[[ TASK MATERIAL open ]]

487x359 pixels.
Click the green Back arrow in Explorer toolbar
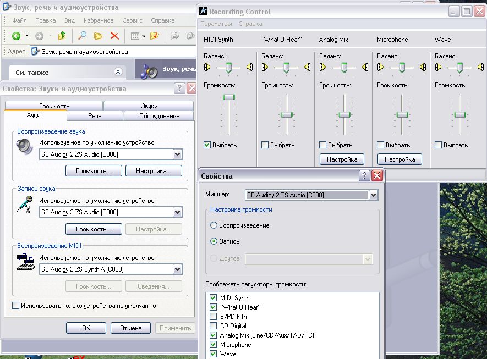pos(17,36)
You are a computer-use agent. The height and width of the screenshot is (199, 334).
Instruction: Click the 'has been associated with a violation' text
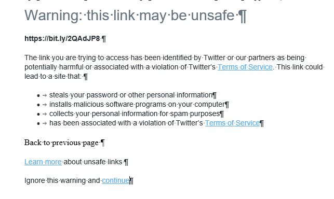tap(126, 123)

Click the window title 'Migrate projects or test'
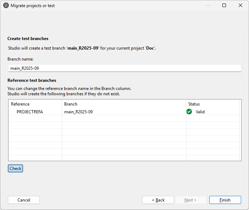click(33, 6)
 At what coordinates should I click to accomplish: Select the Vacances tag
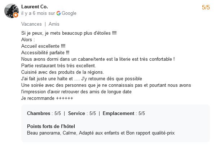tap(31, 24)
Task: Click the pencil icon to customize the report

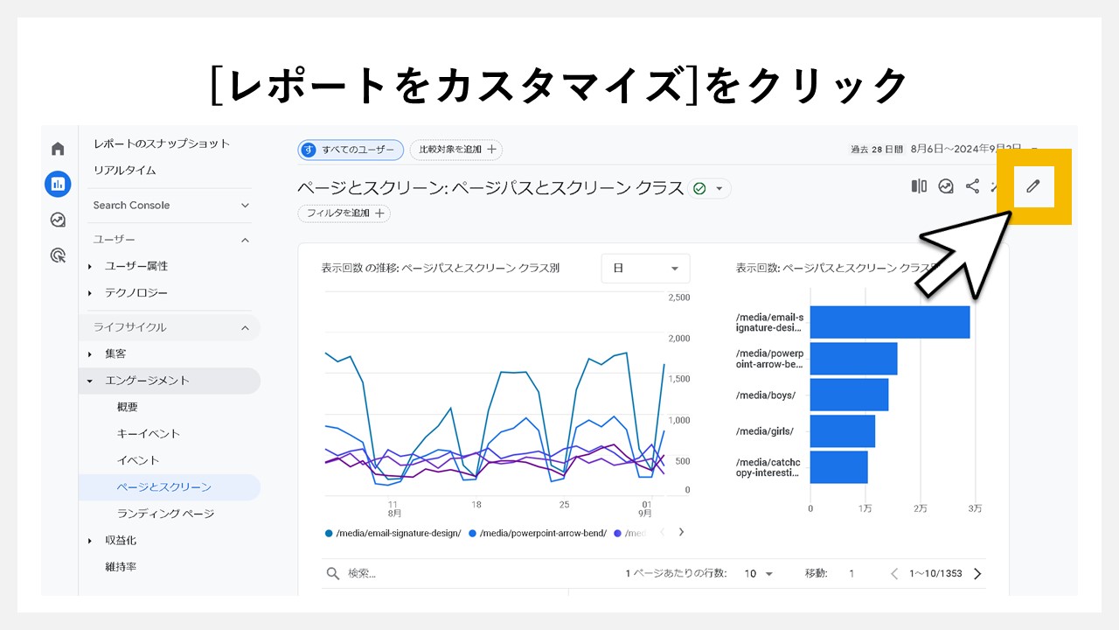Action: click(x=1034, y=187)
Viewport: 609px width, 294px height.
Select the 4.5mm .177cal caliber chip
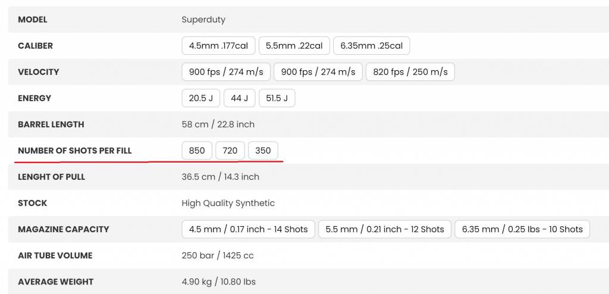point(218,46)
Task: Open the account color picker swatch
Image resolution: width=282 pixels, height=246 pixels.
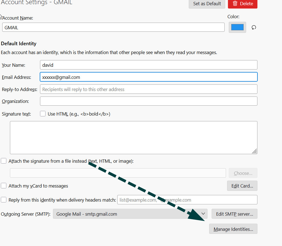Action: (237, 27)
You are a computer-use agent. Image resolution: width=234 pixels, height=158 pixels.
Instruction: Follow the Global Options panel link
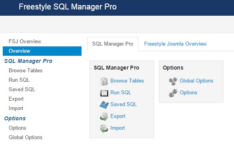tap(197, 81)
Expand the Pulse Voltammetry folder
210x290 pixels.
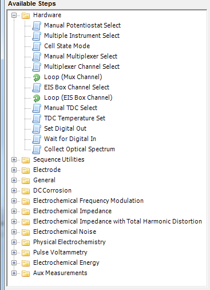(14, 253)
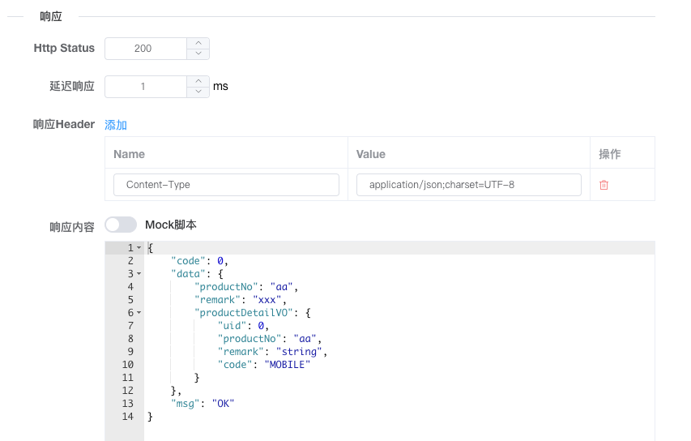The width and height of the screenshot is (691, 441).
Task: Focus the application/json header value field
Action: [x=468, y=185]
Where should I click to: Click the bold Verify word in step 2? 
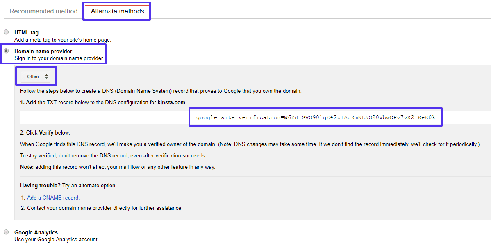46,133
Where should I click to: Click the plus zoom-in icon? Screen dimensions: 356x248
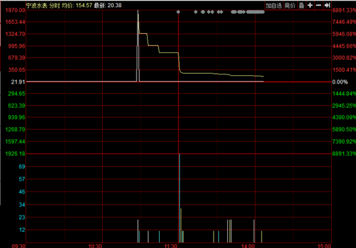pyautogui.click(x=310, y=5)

[[ TASK MATERIAL closed ]]

> EXERCISE DIRECTIONS: Omit every image. Quote each record exactly.

> SOLUTION FOR THIS PROBLEM:
487x359 pixels.
Click the green Back arrow in Explorer toolbar
pos(17,36)
You are a computer-use agent. The height and width of the screenshot is (199, 334).
Instruction: Click the 'has been associated with a violation' text
tap(126, 123)

Click the window title 'Migrate projects or test'
click(33, 6)
 At what coordinates should I click to accomplish: Select the Vacances tag
tap(31, 24)
Task: Click the pencil icon to customize the report

Action: click(x=1034, y=187)
Viewport: 609px width, 294px height.
Select the 4.5mm .177cal caliber chip
point(218,46)
Task: Open the account color picker swatch
Image resolution: width=282 pixels, height=246 pixels.
Action: (237, 27)
You are a computer-use agent. Image resolution: width=234 pixels, height=158 pixels.
Instruction: Follow the Global Options panel link
tap(197, 81)
Expand the Pulse Voltammetry folder
210x290 pixels.
(14, 253)
The width and height of the screenshot is (691, 441).
Task: Focus the application/json header value field
Action: [x=468, y=185]
Where should I click to: Click the bold Verify word in step 2? 
46,133
Where should I click to: Click the plus zoom-in icon? Screen dimensions: 356x248
pyautogui.click(x=310, y=5)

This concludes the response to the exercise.